Briel, die rechts von mir saß, hielt nur kurz inne und kritzelte dann weiter.
»Ich weiß, dass das sehr unvermittelt erscheint.« Santangelo schob die Etikettfetzen zu einem Häufchen zusammen. »Aber das ist es nicht. Ich denke schon eine ganze Weile über eine Veränderung nach.«
Santangelo schaute nun mich an. Ich erwiderte den Blick. Warum hast du nichts gesagt, als du mich in Charlotte angerufen hast? Ist das der Grund, warum du mich gedrängt hast, nach Montreal zurückzukehren? Ich stellte beide Fragen nicht.

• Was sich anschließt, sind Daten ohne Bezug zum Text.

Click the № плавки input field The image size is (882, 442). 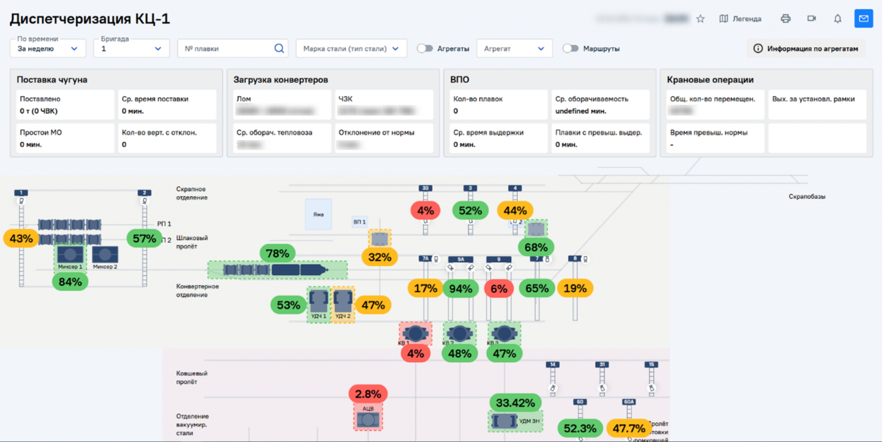(226, 49)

Santangelo wandte den Blick ab. »Wow.« Ayers sank in sich zusammen.
»I weiß, dass das Timing beschissen ist. Ihr müsst ja immer noch neue Leute einarbeiten.« Santangelos Tonfall war neutral. Ausweichend? »Ich helfe beim Übergang so gut ich kann.«
Ayers und Morin wechselten einen schnellen Blick. Ich sah darin einen ganzen Monat der Gespräche.

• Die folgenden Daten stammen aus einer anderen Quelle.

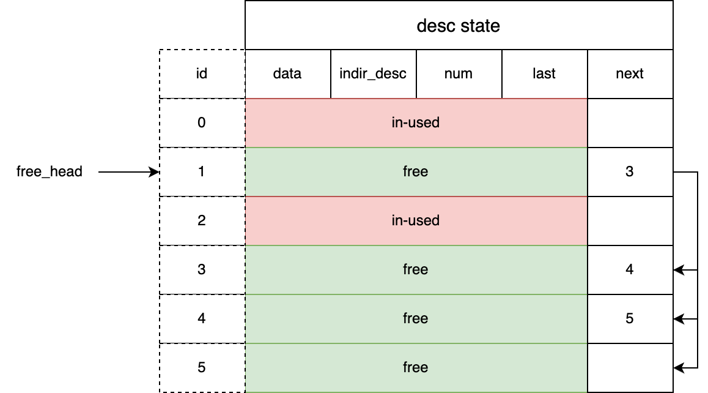This screenshot has width=708, height=393.
Task: Click arrowhead pointing at row 5 next
Action: (x=679, y=368)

»Sind Sie sicher?« Besorgnis verdunkelte Morins bereits dunkle Augen. Vielleicht auch Überdruss. Santangelos Weggang bedeutete noch einmal einen langen Auswahl- und Einstellungsprozess. »Ja.« Santangelo schob ein abseits liegendes Fetzchen zu dem Häufchen.

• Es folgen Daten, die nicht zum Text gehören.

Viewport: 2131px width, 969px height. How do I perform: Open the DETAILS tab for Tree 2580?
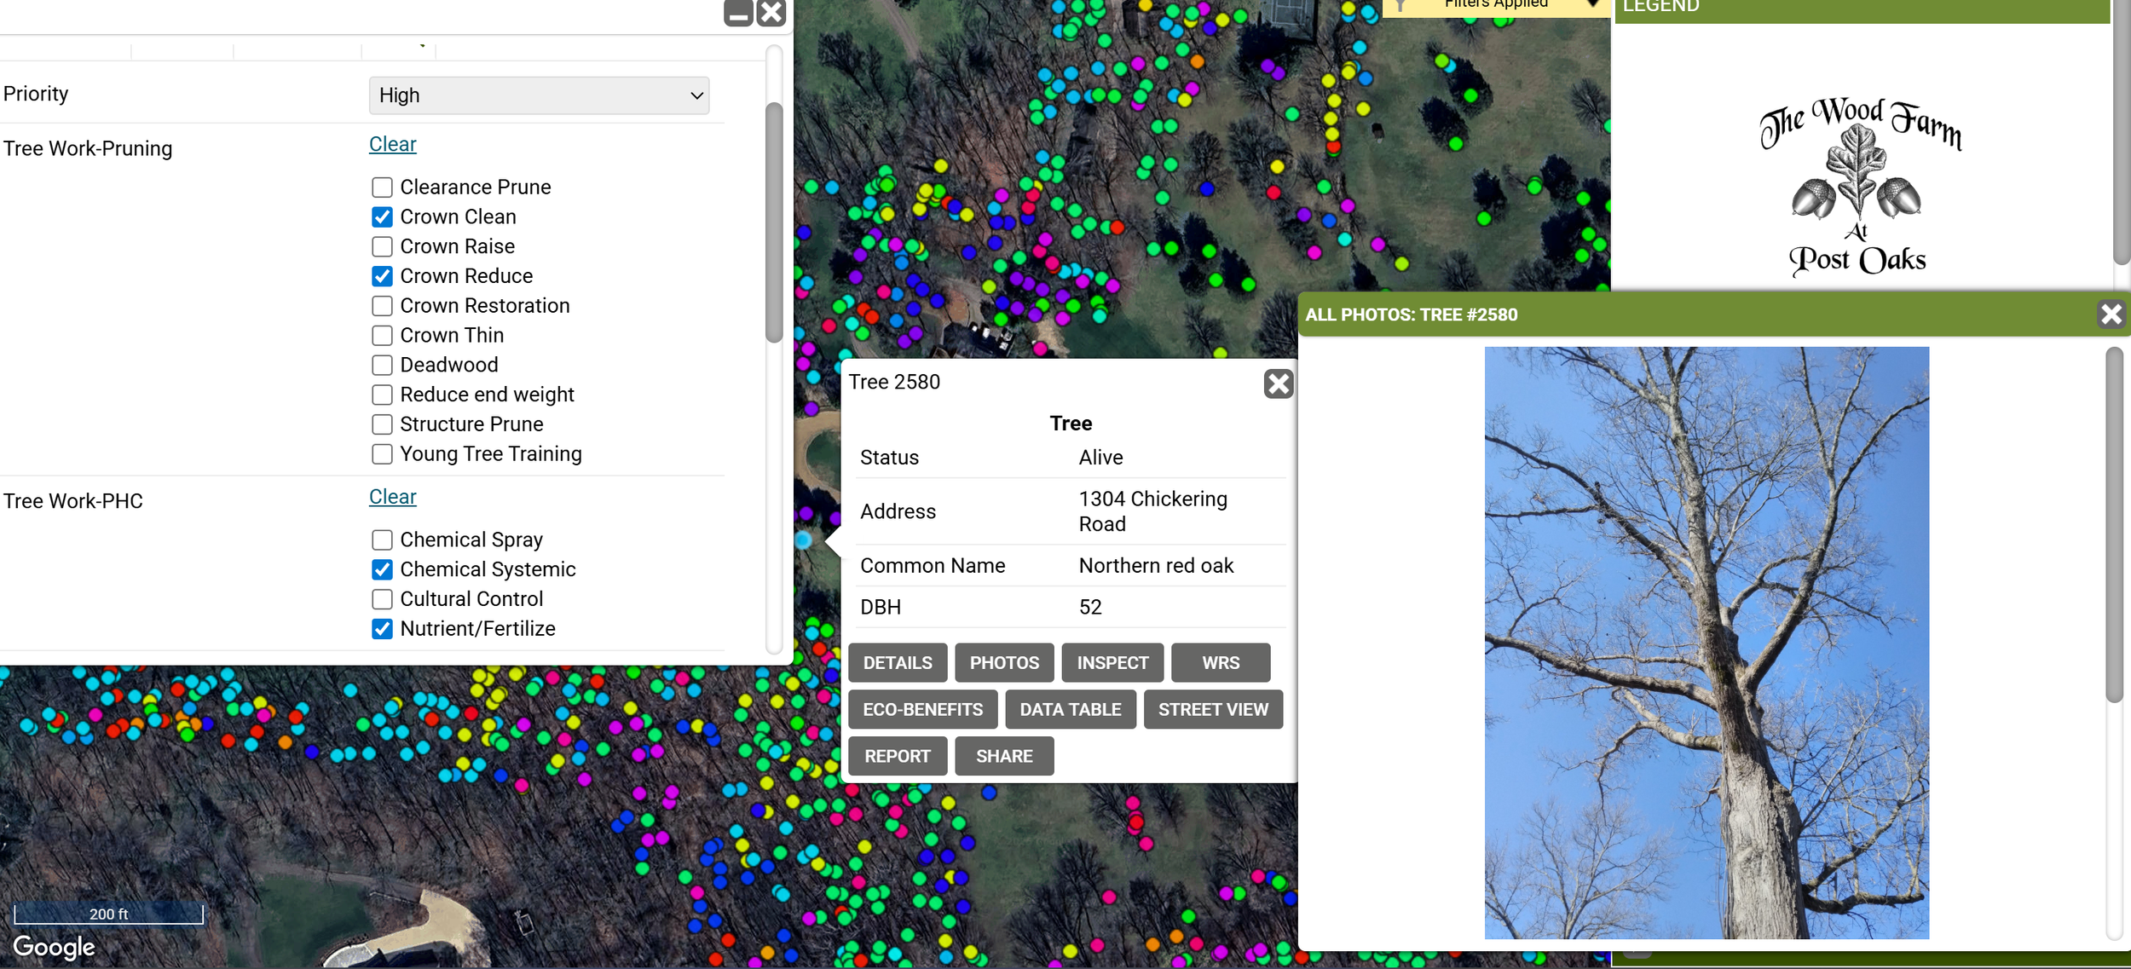coord(897,663)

»Wir werden Sie vermissen«, sagte ich.
»Wir werden uns ja trotzdem noch sehen.« Santangelo versuchte, es fröhlich klingen zu lassen, aber es gelang ihr nicht so recht. »Ich bin dann ja nur eine Etage weiter unten.«
Wir verließen den Raum. Keine Witze. Keine Plaudereien. Kaffee, dann wieder in mein Büro. Nachdem ich meinen Parka auf den Gardarobenständer gehängt hatte, hörte ich meinen Anrufbeantworter ab und erwiderte einige Anrufe.
Beim Auflegen fiel mein Blick auf einen Brief, der aus dem Stapel auf meinem Schreibtisch gerutscht war. Der kleine, weiße Umschlag war an mich im LSJML adressiert, handschriftlich und mit dem Vermerk »persönlich«. Neugierig nahm ich ihn in die Hand und schlitzte ihn auf.
Auf einem einzelnen Blatt Papier stand ebenfalls handschriftlich nur eine einzige Zeile.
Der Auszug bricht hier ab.